Hückelhoven: Der Bürgermeister als „Bittsteller”

Hückelhoven : Der Bürgermeister als „Bittsteller”

„Ich kann mich noch gut daran erinnern, wie es ist, wenn man für einen Arbeitsplatz nicht gut genug ist”, sagt Werner Schmitz und schaut seinen Gegenübern eindringlich in die Augen.

Dabei war der heutige Bürgermeister von Hückelhoven ein guter Schüler. „1953 war die Situation für junge Leute, die eine Stelle suchten, genauso schlecht wie heute. Ich habe mich von Erkelenz bis Eschweiler überall beworben, es gab erst nur Absagen.”

Darum weiß Schmitz aus eigener Erfahrung, dass es für die Psyche eines jungen Menschen eine mittlere Katastrophe sein kann, nicht die Chance zu bekommen, sich im Berufsleben zu beweisen. Werner Schmitz hat damals eine Lehrstelle bekommen - als Schlosser.

Heute setzt er sich selbst dafür ein, dass junge Leute einen Ausbildungsplatz bekommen. Mit Erfolg. Zusammen mit Rainer Imkamp, dem Leiter des Arbeitsamtes Erkelenz, hat er gerade 20 neue Lehrstellen eingeworben. Weitere sollen folgen.

„Ich habe schon immer gesagt, dass es die beste Sozialleistung ist, einen Arbeits-, sprich einen Ausbildungsplatz zu schaffen”, erklärt Schmitz seine Initiative. „Es ist schlimm für einen jungen Menschen, sich nicht beweisen zu dürfen.”

Es hilft allerdings nichts zu jammern, man muss sich der Herausforderung stellen, ist die Einstellung des Bürgermeisters. Und genau das hat er jetzt getan.

Im lockeren Gespräch mit Rainer Imkamp ist die Idee entstanden, eine Aktion zu starten, die kurzfristige Hilfe auf dem Ausbildungsmarkt bringen sollte. Rund 400 Unternehmen wurden angeschrieben.

Und dann hat der Bürgermeister persönlich eingegriffen: „Wir haben uns am Tag des Ausbildungsplatzes, am 24. Juni, auf den Weg gemacht, und einige junge Firmen in Hückelhoven besucht. Wir waren Bittsteller, wollten neue Arbeitsplätze anregen.”

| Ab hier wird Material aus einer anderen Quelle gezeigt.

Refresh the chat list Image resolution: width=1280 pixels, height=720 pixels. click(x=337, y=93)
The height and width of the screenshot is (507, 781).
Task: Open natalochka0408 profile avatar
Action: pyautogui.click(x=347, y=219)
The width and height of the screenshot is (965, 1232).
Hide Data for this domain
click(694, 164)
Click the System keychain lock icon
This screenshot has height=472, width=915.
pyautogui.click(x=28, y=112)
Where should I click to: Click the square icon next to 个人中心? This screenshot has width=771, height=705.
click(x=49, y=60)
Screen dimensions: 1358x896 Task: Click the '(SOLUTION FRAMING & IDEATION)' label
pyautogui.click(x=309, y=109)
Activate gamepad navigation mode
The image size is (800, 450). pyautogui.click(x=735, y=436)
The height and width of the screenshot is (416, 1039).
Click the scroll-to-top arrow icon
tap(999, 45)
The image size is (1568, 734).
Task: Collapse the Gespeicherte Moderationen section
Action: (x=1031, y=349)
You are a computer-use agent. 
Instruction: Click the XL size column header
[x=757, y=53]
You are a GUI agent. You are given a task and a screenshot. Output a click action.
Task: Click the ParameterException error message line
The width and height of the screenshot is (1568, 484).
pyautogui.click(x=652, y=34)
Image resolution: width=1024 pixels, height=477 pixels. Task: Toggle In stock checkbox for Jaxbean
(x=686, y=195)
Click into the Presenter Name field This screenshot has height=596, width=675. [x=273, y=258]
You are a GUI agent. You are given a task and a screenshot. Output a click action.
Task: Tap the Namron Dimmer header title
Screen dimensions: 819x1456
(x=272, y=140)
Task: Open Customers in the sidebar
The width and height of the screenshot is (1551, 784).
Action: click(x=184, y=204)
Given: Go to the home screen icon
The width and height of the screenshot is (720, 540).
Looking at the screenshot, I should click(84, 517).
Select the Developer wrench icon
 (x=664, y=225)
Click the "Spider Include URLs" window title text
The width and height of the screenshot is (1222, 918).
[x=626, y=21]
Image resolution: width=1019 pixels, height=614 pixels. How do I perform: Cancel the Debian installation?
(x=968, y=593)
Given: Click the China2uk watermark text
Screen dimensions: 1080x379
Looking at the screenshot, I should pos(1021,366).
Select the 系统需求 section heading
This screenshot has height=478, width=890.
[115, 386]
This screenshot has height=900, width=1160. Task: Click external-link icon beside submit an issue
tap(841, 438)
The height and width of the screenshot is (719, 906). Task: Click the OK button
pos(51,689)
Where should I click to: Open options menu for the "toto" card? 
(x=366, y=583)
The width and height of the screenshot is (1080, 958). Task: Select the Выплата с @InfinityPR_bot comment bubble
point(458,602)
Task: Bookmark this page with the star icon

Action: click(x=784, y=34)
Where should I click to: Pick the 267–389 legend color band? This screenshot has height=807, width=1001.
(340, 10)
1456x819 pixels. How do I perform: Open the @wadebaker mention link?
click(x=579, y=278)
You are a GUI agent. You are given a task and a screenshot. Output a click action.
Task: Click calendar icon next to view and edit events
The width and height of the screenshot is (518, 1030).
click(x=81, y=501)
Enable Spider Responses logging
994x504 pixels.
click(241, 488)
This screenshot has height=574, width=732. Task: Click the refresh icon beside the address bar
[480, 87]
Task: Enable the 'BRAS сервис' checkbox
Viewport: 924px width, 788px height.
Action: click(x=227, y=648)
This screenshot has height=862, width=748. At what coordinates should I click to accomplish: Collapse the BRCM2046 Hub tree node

Dabei wurden vor allem junge Unternehmen aufgesucht mit „dynamischen Mitarbeitern, die wie wir die Situation ändern wollen.”

Spontan haben sich rund 20 Interessenten bereit erklärt, weitere Lehrstellen zu Verfügung zu stellen - unter anderem das Evangelische Altenpflegezentrum Hückelhoven und der Deutsche Paketdienst (DPD) mit seiner neuen Niederlassung in Baal.

„Wir waren wirklich positiv überrascht”, so der Bürgermeister. „Es sind interessante Ausbildungsplätze, die auch eine Zukunftsperspektive haben.”

Viel Lob für das Engagement der Stadt Hückelhoven, nach neuen Lehrstellen zu suchen, gab es schließlich auch vom Arbeitsamtsleiter Imkamp.

„Wer heute in Arbeitsplätze investiert, schwimmt zwar gegen den Strom, wird aber später davon profitieren”, ist er sich sicher. „Uns steht in den nächsten Jahren nämlich ein gravierender Fachkräftemangel bevor.” Darum sei die Initiative in Hückelhoven mehr als nur ein Tropfen auf den heißen Stein.

Vielmehr gelte die Aktion als Signal für andere, auch selber noch einmal darüber nachzudenken, ob nicht die eine oder andere Stelle möglich sein könnte, für die das Arbeitsamt dann Bewerber vermittelt.

Für Schulabgänger, die jetzt noch auf der Suche nach Arbeitsplätzen sind, sind die neuen Stellen - vom Schuhmacher bis zur Bürokauffrau - auf jeden Fall eine Chance.

Unter 0180/32255 bei der Berufsberatung oder unter 02431/8099247 direkt beim Arbeitsamt in Erkelenz können sich junge Arbeitssuchende jederzeit melden.